Relacja pułkownika Walerego Wostrotina, dowódcy 345 Brygady Spadochronowej, Bohatera Związku Radzieckiego:
Historia 9 Kompanii jest wyjątkowa. Był to jeden z pierwszych oddziałów przysłanych do Afganistanu, a w tamtym czasie ja nim dowodziłem. Dostałem instrukcje, aby sformować kompanię z wybranych przez siebie ludzi. Przeszedłem się po batalionach zachęcając do służby w Afganistanie. W owym czasie wydawało się, że będzie to krótki i łatwy wypad, i zgłosiło się dużo więcej ochotników, niż było trzeba. Wybrałem może nie tych najbardziej zdyscyplinowanych, ale najlepiej przygotowanych: najlepszych artylerzystów, kierowców i mechaników, najlepszych snajperów i strzelców karabinów maszynowych. Po dwóch miesiącach było już jasne, że 9 Kompania jest najlepiej przygotowanym oddziałem w Afganistanie. To ona przeprowadziła szturm na pałac prezydencki Amina. Aż do końca wojny 9 Kompania posyłana była na najtrudniejsze misje w najniebezpieczniejsze miejsca.
Pod koniec 1987 roku, w czasie operacji „Magistrala” w pobliżu granicy pakistańskiej, 9 Kompania miała zapewnić bezpieczny przejazd kolumn transportowych do Chostu, stacjonując na najodleglejszych pozycjach, na wzgórzach, które później nazwano „3234”. Głównym problemem było oddalenie kompanii od sił głównych i posiłków, pomoc ograniczała się tylko do artylerii i ataków z powietrza. Główna bitwa o Wzgórza 3234 rozpoczęła się 7 stycznia 1988r. w sposób bardzo brutalny. Wróg nie zdołał nawet zareagować na potężny ostrzał artylerii.

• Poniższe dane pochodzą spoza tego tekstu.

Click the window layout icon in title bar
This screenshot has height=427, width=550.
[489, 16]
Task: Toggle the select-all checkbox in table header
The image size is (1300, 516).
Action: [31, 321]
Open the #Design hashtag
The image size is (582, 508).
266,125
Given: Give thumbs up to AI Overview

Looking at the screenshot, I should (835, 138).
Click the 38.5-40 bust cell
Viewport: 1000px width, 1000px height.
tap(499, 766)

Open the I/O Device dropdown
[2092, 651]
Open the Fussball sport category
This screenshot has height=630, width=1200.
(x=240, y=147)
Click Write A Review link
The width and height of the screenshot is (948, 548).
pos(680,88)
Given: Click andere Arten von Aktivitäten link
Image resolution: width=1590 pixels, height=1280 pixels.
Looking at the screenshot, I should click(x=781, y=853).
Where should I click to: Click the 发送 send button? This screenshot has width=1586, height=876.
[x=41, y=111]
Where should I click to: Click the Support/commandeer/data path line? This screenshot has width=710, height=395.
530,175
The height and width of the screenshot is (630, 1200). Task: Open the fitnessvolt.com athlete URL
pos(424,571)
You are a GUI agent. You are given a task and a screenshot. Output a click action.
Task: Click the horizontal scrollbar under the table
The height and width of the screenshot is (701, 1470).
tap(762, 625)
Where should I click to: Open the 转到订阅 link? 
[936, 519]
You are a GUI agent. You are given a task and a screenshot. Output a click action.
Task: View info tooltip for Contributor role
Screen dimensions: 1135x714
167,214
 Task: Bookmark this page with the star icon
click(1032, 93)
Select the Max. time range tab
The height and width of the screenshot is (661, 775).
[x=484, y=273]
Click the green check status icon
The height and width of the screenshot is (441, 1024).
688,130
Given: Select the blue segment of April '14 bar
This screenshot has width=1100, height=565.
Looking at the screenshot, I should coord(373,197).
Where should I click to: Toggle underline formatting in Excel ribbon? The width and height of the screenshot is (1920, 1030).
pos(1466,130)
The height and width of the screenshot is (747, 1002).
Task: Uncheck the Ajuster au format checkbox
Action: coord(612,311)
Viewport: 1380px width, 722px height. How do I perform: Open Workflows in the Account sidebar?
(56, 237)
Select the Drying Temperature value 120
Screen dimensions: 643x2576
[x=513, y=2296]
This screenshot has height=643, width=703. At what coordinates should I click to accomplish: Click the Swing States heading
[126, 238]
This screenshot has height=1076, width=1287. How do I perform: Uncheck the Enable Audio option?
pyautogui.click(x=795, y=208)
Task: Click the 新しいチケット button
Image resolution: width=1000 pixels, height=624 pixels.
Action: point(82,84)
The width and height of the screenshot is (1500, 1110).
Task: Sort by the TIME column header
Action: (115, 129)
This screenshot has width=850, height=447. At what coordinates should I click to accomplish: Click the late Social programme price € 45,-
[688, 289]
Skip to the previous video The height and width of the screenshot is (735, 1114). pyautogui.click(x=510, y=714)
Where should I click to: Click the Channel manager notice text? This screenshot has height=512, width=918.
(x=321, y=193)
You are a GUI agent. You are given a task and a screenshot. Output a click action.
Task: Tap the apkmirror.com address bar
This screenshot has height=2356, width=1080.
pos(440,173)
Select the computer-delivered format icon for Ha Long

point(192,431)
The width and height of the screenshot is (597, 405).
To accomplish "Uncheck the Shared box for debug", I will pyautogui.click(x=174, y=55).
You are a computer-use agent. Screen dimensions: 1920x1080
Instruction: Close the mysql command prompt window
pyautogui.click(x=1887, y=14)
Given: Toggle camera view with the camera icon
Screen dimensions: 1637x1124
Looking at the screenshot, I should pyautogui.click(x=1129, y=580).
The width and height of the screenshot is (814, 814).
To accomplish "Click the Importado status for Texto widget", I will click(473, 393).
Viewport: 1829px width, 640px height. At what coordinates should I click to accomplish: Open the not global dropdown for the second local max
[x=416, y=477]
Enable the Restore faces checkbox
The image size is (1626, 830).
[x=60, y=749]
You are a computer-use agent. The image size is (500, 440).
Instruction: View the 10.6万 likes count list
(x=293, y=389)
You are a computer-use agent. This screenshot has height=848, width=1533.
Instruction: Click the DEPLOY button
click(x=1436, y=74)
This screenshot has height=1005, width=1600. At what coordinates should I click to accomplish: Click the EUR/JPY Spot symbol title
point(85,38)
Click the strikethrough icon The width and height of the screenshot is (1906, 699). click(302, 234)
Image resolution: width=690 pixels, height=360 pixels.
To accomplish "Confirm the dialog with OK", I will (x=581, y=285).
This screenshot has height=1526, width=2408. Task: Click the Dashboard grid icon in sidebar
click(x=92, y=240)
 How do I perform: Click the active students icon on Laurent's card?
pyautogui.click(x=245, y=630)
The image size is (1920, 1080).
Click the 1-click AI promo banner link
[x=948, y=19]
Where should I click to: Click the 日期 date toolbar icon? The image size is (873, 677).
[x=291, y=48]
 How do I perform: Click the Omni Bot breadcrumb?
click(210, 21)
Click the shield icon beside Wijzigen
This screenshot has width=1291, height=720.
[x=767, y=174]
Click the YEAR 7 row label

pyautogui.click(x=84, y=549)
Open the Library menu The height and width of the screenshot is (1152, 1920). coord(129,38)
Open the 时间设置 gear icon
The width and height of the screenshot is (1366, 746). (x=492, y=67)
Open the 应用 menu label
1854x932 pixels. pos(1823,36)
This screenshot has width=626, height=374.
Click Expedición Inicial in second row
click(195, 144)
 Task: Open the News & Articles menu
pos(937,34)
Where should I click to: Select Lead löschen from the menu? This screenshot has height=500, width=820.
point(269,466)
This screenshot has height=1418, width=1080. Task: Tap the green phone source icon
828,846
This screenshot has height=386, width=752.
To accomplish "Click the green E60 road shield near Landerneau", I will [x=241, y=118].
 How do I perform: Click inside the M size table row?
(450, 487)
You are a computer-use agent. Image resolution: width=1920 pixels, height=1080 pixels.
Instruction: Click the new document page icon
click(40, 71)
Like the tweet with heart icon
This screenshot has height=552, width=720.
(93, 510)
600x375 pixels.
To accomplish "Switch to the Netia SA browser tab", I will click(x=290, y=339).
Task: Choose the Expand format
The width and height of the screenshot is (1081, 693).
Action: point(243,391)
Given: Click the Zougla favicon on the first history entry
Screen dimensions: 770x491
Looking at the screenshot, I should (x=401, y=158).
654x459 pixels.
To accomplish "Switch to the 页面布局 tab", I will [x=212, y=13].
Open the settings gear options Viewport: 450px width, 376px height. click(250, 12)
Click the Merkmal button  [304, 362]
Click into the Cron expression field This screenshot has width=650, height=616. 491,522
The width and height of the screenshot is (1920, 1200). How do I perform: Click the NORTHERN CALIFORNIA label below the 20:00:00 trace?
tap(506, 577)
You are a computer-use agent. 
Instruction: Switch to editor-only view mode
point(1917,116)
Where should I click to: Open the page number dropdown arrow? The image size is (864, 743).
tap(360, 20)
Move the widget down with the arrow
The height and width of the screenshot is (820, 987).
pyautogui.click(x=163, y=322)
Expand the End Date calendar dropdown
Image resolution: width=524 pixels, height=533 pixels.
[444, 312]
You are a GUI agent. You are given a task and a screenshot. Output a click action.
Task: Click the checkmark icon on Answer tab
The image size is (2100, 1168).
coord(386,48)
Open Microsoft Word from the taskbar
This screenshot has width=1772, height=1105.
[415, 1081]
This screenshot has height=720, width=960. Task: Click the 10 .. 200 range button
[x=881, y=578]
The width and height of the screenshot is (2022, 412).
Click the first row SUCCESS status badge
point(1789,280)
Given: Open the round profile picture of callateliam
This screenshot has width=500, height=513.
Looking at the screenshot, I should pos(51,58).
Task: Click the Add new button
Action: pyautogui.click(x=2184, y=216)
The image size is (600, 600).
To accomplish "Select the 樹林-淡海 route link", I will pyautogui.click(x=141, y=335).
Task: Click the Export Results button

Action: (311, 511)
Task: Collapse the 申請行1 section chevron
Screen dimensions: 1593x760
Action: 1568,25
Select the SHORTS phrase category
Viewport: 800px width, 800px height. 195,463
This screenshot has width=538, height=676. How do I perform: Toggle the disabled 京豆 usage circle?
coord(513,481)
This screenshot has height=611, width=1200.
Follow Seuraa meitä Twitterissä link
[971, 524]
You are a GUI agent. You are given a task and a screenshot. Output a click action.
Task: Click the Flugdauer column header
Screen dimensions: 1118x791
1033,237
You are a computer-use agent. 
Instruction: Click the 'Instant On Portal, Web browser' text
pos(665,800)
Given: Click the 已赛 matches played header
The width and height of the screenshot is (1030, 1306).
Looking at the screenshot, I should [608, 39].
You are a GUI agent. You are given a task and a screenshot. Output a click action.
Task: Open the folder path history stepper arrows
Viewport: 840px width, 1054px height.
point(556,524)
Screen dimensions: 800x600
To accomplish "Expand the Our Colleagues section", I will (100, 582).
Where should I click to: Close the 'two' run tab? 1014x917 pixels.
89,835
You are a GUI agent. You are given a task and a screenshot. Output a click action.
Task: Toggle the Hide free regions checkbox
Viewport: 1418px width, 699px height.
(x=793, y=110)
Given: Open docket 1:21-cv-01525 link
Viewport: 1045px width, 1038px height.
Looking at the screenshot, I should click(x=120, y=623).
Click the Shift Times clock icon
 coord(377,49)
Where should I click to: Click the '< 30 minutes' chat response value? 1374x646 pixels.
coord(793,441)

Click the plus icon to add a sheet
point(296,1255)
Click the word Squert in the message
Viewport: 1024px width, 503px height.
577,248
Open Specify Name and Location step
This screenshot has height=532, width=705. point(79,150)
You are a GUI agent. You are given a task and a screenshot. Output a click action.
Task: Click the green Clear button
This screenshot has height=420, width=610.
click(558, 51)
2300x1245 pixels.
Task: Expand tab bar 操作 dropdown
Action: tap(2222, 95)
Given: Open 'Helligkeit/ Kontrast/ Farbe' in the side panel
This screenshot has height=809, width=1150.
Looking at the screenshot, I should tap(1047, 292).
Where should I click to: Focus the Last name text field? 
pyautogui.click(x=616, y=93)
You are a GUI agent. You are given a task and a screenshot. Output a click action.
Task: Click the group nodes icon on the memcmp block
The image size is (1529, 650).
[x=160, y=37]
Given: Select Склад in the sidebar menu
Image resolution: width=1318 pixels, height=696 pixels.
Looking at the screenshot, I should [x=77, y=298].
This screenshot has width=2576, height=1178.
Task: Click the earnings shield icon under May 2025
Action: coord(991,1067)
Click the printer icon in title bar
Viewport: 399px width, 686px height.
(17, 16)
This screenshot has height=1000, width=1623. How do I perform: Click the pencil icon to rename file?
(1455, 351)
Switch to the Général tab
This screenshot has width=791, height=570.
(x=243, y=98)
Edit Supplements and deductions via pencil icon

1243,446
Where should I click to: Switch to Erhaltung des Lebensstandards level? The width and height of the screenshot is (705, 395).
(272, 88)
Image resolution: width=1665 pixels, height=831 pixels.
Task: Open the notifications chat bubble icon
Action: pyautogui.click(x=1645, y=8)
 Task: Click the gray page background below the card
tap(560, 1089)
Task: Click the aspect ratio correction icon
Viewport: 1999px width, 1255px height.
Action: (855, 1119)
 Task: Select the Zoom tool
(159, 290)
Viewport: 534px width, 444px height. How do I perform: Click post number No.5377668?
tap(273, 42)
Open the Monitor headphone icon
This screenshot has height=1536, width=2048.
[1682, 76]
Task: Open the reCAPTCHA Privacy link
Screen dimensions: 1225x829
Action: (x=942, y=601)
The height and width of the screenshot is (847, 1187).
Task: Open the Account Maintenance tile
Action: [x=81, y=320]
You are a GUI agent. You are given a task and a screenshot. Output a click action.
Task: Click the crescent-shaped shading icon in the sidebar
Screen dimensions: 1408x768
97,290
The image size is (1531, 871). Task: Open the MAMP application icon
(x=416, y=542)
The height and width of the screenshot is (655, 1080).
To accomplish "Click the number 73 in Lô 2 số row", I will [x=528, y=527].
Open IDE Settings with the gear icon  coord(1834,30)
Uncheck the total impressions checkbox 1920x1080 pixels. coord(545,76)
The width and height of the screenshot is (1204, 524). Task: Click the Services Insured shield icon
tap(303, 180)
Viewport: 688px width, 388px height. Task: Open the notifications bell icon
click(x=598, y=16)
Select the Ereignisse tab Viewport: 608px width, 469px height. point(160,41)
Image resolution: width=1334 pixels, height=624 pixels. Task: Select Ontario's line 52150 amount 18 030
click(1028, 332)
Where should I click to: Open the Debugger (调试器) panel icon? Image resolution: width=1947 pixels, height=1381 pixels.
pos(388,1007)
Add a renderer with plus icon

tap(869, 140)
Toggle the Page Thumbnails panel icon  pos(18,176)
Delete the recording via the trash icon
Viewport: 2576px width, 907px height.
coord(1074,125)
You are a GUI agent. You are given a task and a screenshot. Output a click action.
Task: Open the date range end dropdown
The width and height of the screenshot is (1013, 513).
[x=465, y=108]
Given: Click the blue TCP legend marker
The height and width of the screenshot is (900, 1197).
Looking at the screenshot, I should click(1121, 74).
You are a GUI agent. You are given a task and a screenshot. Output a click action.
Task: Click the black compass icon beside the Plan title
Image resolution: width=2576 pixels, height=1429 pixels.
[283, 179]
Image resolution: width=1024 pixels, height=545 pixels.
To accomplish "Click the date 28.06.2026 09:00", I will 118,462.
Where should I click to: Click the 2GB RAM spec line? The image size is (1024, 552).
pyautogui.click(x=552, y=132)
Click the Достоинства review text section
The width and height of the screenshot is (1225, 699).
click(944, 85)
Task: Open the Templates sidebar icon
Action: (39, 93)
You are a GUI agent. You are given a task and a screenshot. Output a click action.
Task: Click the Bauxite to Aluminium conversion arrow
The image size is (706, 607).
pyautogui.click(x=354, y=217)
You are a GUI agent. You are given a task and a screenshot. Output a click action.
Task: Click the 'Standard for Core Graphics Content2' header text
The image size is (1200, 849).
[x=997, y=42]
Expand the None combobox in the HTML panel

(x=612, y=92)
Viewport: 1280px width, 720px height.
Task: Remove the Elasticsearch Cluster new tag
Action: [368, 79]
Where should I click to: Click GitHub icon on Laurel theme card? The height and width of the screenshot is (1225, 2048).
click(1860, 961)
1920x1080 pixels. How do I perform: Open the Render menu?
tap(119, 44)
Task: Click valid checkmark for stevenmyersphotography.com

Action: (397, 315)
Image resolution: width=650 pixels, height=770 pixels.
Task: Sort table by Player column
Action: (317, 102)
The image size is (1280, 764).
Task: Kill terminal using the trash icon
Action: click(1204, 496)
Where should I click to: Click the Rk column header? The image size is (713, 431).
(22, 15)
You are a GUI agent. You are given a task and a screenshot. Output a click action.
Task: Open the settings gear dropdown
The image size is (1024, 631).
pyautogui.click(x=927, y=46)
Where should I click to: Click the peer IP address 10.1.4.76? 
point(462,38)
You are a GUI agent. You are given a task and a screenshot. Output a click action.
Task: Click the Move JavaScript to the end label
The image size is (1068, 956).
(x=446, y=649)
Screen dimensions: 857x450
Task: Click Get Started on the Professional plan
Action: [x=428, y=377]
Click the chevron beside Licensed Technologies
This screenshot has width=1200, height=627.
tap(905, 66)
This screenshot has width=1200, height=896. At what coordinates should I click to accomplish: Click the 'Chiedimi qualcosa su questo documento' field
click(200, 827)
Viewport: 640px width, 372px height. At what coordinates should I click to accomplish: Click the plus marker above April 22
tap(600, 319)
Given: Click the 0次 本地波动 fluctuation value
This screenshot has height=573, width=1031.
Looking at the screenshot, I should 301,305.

Bitwa trwała dwa i pół dnia, jednakże sprowadzenie wsparcia dla mojej ulubionej kompanii okazało się niezwykle trudne. Oddziały, które pospieszyły im z pomocą nie zdołały dotrzeć na czas z powodu trudnego górzystego terenu i natężenia walk. Mimo to, kompania wykonała swoje zadanie i utrzymała wzgórza, odpierając 12 ataków. Spośród 39 żołnierzy, 6 zostało zabitych, a 12 rannych. Dwóch, Wiaczesław Aleksandrow i Andriej Mielnikow zostało pośmiertnie uhonorowanych zaszczytnym tytułem Bohatera Związku Radzieckiego.